• **What the task asks**: Copy out word for word the rows beginning with the line that contains "The height and width of the screenshot is (636, 1568)." and continuing through the line that contains "I will point(129,1173).", including both of those lines.

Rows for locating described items
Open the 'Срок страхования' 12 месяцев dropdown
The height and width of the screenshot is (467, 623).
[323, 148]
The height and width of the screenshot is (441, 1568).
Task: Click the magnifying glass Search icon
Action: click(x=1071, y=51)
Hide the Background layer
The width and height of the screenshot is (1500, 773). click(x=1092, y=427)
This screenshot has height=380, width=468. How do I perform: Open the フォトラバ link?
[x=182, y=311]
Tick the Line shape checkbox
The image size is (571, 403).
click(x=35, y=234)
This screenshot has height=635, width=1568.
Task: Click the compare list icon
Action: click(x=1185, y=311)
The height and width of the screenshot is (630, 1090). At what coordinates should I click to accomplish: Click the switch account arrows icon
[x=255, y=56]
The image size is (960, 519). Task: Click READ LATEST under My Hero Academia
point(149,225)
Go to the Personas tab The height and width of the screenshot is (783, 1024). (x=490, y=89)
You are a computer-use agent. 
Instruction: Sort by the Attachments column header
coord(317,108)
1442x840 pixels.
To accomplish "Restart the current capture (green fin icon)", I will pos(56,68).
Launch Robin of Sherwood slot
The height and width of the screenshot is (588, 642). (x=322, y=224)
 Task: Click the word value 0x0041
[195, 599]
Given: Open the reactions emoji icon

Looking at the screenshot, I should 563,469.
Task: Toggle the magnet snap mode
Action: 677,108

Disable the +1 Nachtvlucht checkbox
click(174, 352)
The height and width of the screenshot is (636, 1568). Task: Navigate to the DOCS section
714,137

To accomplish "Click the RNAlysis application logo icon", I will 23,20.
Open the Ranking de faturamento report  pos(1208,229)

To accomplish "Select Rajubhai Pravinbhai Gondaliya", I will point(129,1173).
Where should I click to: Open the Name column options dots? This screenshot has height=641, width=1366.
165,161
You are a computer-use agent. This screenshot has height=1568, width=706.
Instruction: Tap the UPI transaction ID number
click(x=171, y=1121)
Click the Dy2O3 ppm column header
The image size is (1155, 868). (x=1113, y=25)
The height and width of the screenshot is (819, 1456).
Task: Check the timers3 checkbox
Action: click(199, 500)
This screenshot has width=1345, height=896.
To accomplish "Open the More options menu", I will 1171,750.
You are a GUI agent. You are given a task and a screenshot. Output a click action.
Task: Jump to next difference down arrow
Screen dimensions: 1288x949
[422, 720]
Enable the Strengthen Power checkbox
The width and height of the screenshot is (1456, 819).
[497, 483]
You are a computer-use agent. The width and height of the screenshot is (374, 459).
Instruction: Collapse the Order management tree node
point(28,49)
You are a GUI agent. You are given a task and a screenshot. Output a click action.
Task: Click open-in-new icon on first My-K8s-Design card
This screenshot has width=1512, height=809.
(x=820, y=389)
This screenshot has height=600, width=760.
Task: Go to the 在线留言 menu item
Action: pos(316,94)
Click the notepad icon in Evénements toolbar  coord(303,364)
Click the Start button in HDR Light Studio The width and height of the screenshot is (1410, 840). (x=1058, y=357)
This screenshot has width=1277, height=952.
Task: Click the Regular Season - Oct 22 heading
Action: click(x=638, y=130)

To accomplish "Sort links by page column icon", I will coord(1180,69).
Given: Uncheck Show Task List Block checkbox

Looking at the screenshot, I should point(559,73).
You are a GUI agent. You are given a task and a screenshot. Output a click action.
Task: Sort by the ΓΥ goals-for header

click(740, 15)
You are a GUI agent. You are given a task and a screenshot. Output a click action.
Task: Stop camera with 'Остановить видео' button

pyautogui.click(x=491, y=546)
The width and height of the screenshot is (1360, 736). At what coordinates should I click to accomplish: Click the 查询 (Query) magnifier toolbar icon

• **Correct result**:
The height and width of the screenshot is (636, 1568). Task: Navigate to the DOCS section
714,137

To accomplish "Click the RNAlysis application logo icon", I will 23,20.
Open the Ranking de faturamento report  pos(1208,229)

To accomplish "Select Rajubhai Pravinbhai Gondaliya", I will point(129,1173).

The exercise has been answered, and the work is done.